Idéal et réalité. J’ai évoqué il y a quelques jours ce “choc”, dont tout chrétien fait souvent l’expérience entre l’idéal auquel il rêve et le réel qu’il rencontre. Je l’ai fait à propos de la vierge Marie devant la mangeoire de Bethléem, elle qui se retrouva contrainte de mettre au monde le Fils de Dieu dans la pauvreté d’une étable (Cf. Homélie du 1er janvier 2022): « Nous attendons que tout se passe bien et puis survient à l’improviste un problème. Il se crée alors un choc douloureux entre les attentes et la réalité » (Ibid).

La recherche du bien commun est pour vous un sujet de préoccupation, un idéal, dans le cadre de vos responsabilités professionnelles.  Le bien commun est donc certainement un élément déterminant de vos discernements et de vos choix de dirigeants, mais qui peut se confronter aux contraintes que vous imposent les systèmes économiques et financiers tels qu’ils existent aujourd’hui et qui souvent se moquent des principes évangéliques de la justice sociale et de la charité. Et j’imagine que, parfois, votre charge vous pèse, que votre conscience entre en conflit lorsque l’idéal de justice et de bien que vous imaginiez atteindre n’a pas pu être réalisé, et que la dure réalité se présente à vous comme une déception, un échec, un remord, un “choc”.

Il est important que vous puissiez surmonter cela et le vivre dans la foi, afin de persévérer et ne pas vous décourager. Devant le “scandale de la mangeoire” Marie ne s’est pas découragée, elle ne s’est pas révoltée, mais elle a réagi en conservant et en méditant dans son cœur, signe d’une foi adulte qui se fortifie dans l’épreuve. Conserver, s’est accueillir, malgré l’obscurité et dans l’humilité, les choses difficiles à accepter que l’on n’a pas voulues, que l’on n’a pas pu empêcher ; ne pas chercher à camoufler ni à falsifier sa vie, fuir ses responsabilités. Et méditer, c’est, dans la prière, unifier les choses belles et mauvaises dont la vie est faite, en mieux saisir l’enchevêtrement et le sens dans la perspective de Dieu (Cf. Ibid).

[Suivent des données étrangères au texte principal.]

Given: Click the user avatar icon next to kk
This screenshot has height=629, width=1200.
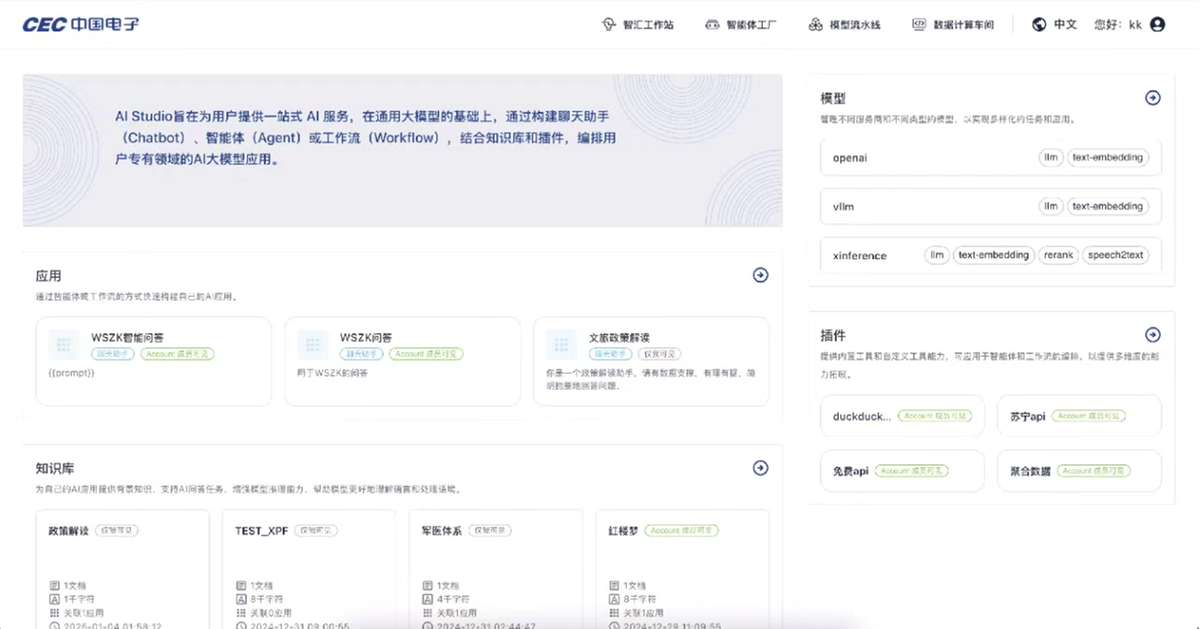Looking at the screenshot, I should 1158,25.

Autorité et service. Alors que les Apôtres débattent pour savoir qui est le plus grand d’entre eux, Jésus intervient : « Si quelqu’un veut être le premier, qu’il soit le dernier de tous et le serviteur de tous » (Mc 9, 35). La mission du dirigeant chrétien s’apparente, à bien des égards, à celle du berger dont Jésus est le modèle et qui est capable d’aller devant le troupeau pour montrer le chemin, de rester au milieu pour voir ce qui se passe à l’intérieur, et également derrière pour s’assurer que personne n’est laissé pour compte. J’ai souvent encouragé les prêtres et les évêques à « sentir l’odeur du troupeau », à s’immerger dans la réalité de ceux qui leurs sont confiés, les connaître, se faire proches d’eux. Je crois que ce conseil est aussi valable pour vous ! Et donc je vous exhorte à être proches de ceux qui collaborent avec vous à tous les niveaux : à vous intéresser à leurs vies, à avoir conscience de leurs difficultés, de leurs peines, de leurs inquiétudes, mais aussi de leurs joies, de leurs projets, de leurs espérances.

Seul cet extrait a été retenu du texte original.